Generate a PAT using the FireStart Client
- In the FireStart Client, click the UserIcon in the Header Bar and then Personal Access Token.
- This will open a browser window where the lifetime of the token can be defined (defaults is 90 days). Press 'Generate access token'.
- Copy the generated token. It will not be shown again.
- Use the token in scripts
Generate a PAT using the FireStart ProcessPortal
- In the browser, open the URL https://<ProcessPortalURL>/auth/firestartuser
- Click 'View PAT'
- In the next screen, the lifetime of the token can be defined (default is 90 days). Press 'Generate access token'.
- Copy the generated token. It will not be shown again.
- Use the token in scripts
The call to the API will be executed in the context of the user generating the token. Only results for which the user has permissions will be returned. |
Revoke a PAT
If a PAT has been created and you would like to revoke it (or see the expiration date), follow the steps of generating a PAT. If a user is having a PAT, instead of generation, a revoke message will be shown.
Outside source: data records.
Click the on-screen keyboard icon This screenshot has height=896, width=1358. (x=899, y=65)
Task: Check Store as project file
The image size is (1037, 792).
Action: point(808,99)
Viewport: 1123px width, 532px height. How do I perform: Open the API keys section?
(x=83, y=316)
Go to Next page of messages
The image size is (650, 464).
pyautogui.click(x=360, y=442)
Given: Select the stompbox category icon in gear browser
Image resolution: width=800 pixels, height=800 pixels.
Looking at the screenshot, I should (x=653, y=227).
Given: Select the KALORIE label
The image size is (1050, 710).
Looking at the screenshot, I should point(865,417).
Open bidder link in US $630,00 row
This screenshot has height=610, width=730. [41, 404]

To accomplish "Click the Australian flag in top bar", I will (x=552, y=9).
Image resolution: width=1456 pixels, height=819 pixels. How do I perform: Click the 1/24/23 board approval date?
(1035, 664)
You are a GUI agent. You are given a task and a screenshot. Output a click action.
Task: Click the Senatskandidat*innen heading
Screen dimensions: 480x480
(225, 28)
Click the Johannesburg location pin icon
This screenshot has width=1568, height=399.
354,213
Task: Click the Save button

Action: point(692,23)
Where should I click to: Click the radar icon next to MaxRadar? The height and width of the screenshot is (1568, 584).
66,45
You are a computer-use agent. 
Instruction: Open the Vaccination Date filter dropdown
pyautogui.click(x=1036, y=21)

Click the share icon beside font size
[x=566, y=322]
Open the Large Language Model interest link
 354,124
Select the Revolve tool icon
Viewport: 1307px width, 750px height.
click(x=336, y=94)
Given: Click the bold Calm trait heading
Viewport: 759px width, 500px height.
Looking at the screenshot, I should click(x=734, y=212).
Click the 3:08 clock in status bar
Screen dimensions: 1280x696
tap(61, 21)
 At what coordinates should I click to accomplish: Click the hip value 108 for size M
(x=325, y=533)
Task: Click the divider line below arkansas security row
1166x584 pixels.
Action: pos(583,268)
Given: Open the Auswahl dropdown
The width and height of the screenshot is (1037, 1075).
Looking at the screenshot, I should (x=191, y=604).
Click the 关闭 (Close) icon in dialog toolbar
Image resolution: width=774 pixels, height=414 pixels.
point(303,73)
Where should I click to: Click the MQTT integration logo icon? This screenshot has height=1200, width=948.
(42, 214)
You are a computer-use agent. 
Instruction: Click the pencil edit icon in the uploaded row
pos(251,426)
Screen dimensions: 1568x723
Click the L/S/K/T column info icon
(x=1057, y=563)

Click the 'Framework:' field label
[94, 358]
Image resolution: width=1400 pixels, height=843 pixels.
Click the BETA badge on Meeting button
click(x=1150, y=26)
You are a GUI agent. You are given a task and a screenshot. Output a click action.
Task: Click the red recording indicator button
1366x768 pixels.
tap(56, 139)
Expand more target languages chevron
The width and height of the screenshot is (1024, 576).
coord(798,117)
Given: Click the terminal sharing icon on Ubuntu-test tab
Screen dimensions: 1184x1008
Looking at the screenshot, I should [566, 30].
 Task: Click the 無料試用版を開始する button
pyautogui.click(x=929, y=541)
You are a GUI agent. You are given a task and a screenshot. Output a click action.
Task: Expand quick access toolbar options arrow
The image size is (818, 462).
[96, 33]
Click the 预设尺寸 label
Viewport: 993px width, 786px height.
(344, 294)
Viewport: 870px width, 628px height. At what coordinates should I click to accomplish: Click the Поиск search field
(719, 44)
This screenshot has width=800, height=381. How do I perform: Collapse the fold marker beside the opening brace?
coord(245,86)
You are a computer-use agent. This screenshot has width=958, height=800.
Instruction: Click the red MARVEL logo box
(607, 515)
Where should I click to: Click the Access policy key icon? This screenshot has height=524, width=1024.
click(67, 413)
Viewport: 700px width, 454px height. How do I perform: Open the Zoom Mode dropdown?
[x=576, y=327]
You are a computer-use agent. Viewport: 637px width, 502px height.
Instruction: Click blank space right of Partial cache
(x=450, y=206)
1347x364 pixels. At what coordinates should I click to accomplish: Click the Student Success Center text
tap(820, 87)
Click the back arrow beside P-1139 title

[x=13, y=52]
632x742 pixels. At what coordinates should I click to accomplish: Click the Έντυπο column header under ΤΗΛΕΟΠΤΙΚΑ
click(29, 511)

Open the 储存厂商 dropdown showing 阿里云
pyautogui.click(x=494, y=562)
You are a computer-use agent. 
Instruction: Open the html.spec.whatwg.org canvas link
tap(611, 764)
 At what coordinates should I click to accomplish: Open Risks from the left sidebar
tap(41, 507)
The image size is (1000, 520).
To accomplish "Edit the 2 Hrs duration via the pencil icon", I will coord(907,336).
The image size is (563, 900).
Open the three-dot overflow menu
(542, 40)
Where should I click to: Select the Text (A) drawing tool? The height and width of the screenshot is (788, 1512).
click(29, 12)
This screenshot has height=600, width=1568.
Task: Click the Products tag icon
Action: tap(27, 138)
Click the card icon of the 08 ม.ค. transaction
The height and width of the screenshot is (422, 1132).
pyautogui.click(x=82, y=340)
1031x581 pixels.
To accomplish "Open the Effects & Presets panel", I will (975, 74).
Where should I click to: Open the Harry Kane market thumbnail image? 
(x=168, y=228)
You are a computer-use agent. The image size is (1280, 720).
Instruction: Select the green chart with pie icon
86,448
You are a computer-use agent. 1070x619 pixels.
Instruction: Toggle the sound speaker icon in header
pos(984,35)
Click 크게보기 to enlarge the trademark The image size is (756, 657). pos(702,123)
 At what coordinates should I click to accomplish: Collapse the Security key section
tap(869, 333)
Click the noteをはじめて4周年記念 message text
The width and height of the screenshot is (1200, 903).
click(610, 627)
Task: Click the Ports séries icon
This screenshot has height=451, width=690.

If a PAT has been revoked, scripts using it will no longer be able to access the API. If a new PAT is generated, the revoked token must be replaced in all scripts with the new one. |
$token = "e49b68ded927bd4ede6e6ccf4bf989b671ec20ffa81682dbf043d1db3b59dcbb"
irm -Uri https:/<server>/api/task/fpp?userOnly=false -Header @{"authorization"="bearer $token"}
Best practice for use within a workflow
To be able to easily update the access token(s) for all Workflows it is recommended to generate an abstract Business Entity and use this in the Workflow(s).